Lembranças ao pôr do sol


         Ontem, depois que a febre baixou, você me encheu de perguntas, parecia estar realmente preocupada com as coisas que tenho feito. Lembro bem do jeito como franziu a testa quando eu disse que estava estava tudo bem comigo, que você com certeza tinha coisas mais importantes para pensar e que deveria me deixar com a minha rabugice e ir procurar um mendigo que você realmente pudesse ajudar.
         Lembro que você fez cara de choro, mas como sempre foi forte demais para me deixar te ver chorar, você deu as costas dizendo antes de sair: “Até aqui eu sempre voltei por você, de agora em diante não sei mais”. E você saiu apressadamente pela porta.

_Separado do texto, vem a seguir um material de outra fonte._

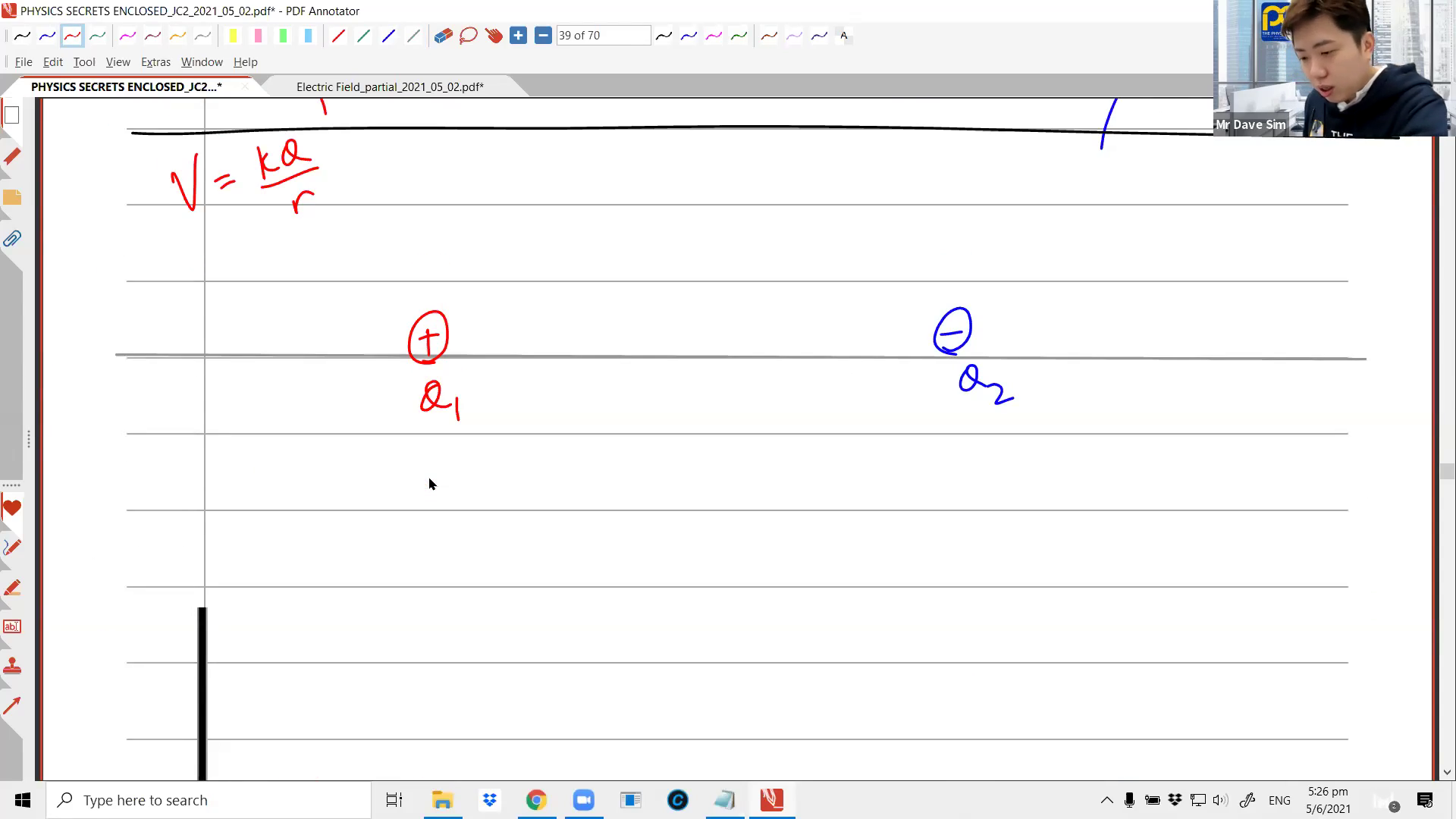Select the paperclip attachment tool
Screen dimensions: 1456x819
[12, 239]
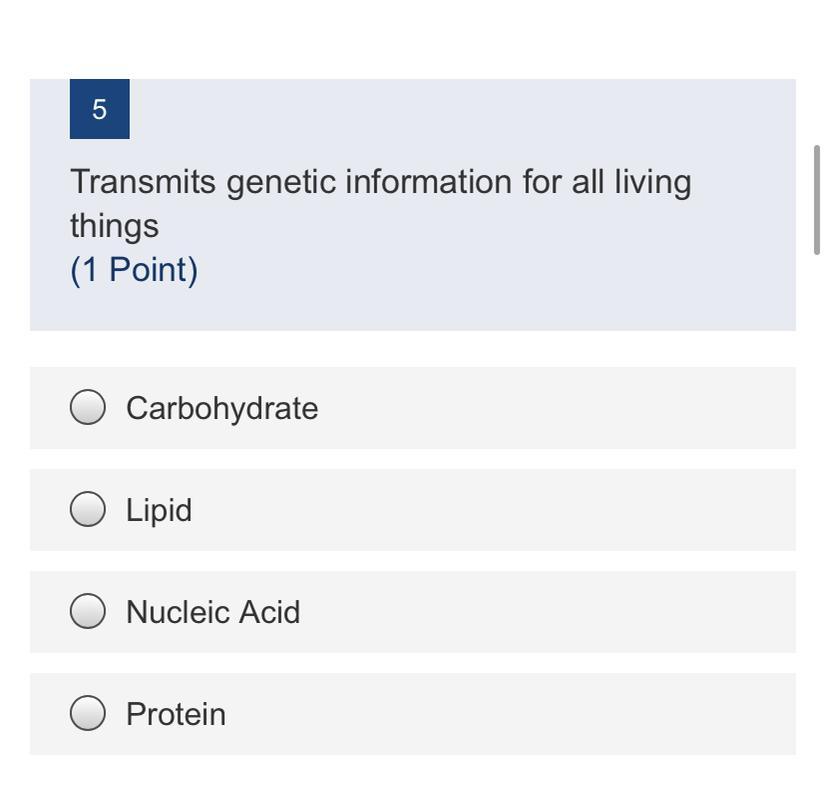Choose the Lipid radio button
Viewport: 826px width, 812px height.
88,510
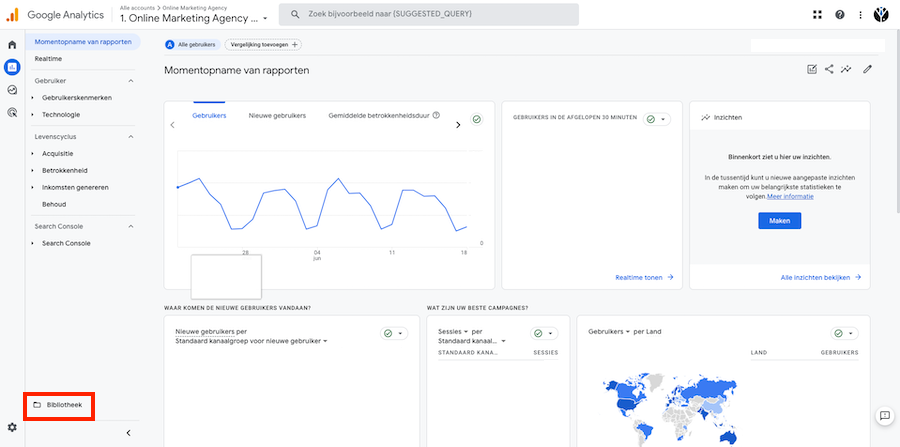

Confesso a princípio que tive vontade de gritar para que você voltasse, mas depois de refletir um pouco, tratei de esperar que não acontecesse.
         Sempre compliquei tudo para você; Sempre dando dor de cabeça, sempre fazendo bobagem.
Sabe, acabei de lembrar daquela vez em que em que praticamente empalei o meu pé com um caco de vidro depois de saltar de uma árvore. Lembro que quando eu gritei você foi a primeira pessoa que correu em minha direção, com os seus olhos arregalados querendo saber o que tinha acontecido.
Lembro que olhei para o meu pé e abri os dedos e lembro da sua cara ao ver o enorme corte esguichar sangue.
         Você mais do que apressadamente me pegou nos braços, me suspendendo do chão, enquanto todos - inclusive eu- observavam pasmos você me carregar quase em desespero até sua casa e gritar em altos berros para que os seu pais abrissem o portão. Não sei se foi naquele momento que percebi o quanto você era forte, mas sei que foi exatamente ali que percebi o quanto eu te admirava. A verdade é que vi em você naquele exato instante algo que brilhava intensamente aos meus olhos; Uma mistura de nobreza e lealdade que não lembro de ter visto em outro lugar.

         Quando o assunto é você sempre terei tanto o que lembrar...

         Lembra quando eu tomei um porre daqueles e fui parar na sua casa completamente bêbado? Ao dar de cara com o seu portão fechado eu comecei a chorar dizendo que só você me entendia e que eu veria você não importava o que acontecesse. Subi no muro da sua casa às duras penas e quando eu despenquei lá de cima sobre uma pilha de caixas e sacolas de lixo, pude atentar para a importância que teria tido em nossa vida (especialmente naquele dia) um bom relacionamento com os cães da sua família, que prontamente, se dispuseram a me atacar.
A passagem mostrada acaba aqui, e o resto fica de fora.